Going to college doesn’t mean you have to abandon your high school friends as you meet new ones. You’ll connect with a plethora of different people every year from all around the world that could become lifelong friends. But what about those who were there for you in earlier stages of your life? Don’t forget about the ones who helped you through break-ups, who studied with you, and who lent an ear or shoulder to cry on when you needed it.

Here are some tips on how to keep those friendships strong and evolving:

Reach Out

The first step to maintaining friendships of any kind is to take the initiative to reach out, especially if you haven’t heard from someone in a while. If nobody takes charge, a friendship can die off. Make it a habit to connect with old friends at least every couple of weeks. You never know who’s day you’ll make, or who is silently needing someone to check in on them.

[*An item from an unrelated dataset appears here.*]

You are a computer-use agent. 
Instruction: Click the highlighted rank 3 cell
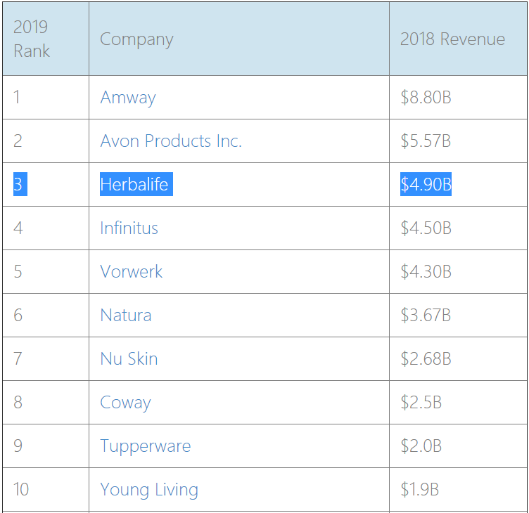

There are many ways you could go about doing this. You could simply send a text or give a ring, write an email, or if you’re feeling up for it, snail-mail! Exchanging handwritten letters can be a fun way to not only keep your friends far away up-to-date but also give the mind a break from school, too.

Start a Group on Social Media

It’s pretty safe to say that most people are on social media these days. If you have a group of close friends, starting some sort of group to include everyone on social media or a text thread can be a good way to share day-to-day casual happenings, send and receive pictures, and hear about what your friends get up to.

Get Caught Up

Before delving into your new exciting life, don’t forget to ask how your friends are doing, find out where they are in life, and how they are enjoying their new experiences. You want to be a friend that others look forward to sharing things with, and talking too much about yourself all the time may be off-putting.

Share Updates

After listening to your friends share their life updates, feel free to share yours, and maybe even relate to something that they’ve shared with you. This is a great way to stay connected and bond over a shared experience.

Be Accepting & Understanding

Keep an open mind, knowing that change is inevitable as people get older and discover themselves. Change can be good or bad, but if you want to keep a friendship alive, then you’ll have to accept your friends for who they are and who they become.

Your high school best friend may no longer be an avid shopper, and another studious friend may be curious and dipping toes into the party scene. Unless someone has changed too much to the point where it’s become toxic and you can no longer sustain a friendship, then always make an effort to ask questions and grow with your friends.

Don’t Forget the Non-College Friends

Not everyone graduating from high school is going to college right away. Some may never go, some may go to community college first while gaining some work experience and saving money, and some may work full-time and consider college later on in life. Regardless of the situation, part of being a good friend is being sensitive about these friends. Check-in on them and avoid overwhelming your non-college friends with too many details about your college life if you want your friendship to survive.

Visit Each Other

Once everyone has settled into their new lives, you can start discussing amongst each other about future visits. Take turns visiting and exploring each other’s campuses. This is not only a wonderful way to play catch-up in real life but also have a fun weekend away. For friends visiting, it’s a good idea to come up with specific plans for the weekend so that they feel welcome. You can give them a campus tour, introduce them to your new friends, and show them what’s around in your new city, for example.

Plan a Trip Together

Traveling with friends is an exciting way to catch up while experiencing new cultures, seeing new sights, and growing together. Traveling far during the school year can be tough as schedules may not align and classes are rigorous. However, a week-long holiday break like Spring Break is the perfect time to go on a trip together with your high school friends and reunite. It’s never too early to start planning. Having a future trip in mind gives you and your friends something to look forward to after finishing a semester!

The Bottom Line

Friendships, like all other relationships, require consistent effort. You can’t expect a fire to keep up if you don’t tend to it. The good news is, there are small things you can do once in a while to keep in touch with your hometown friends and maintain healthy friendships. When in doubt, you can never go wrong taking the initiative to reach out, asking engaging questions, offering to visit, and sharing updates with each other.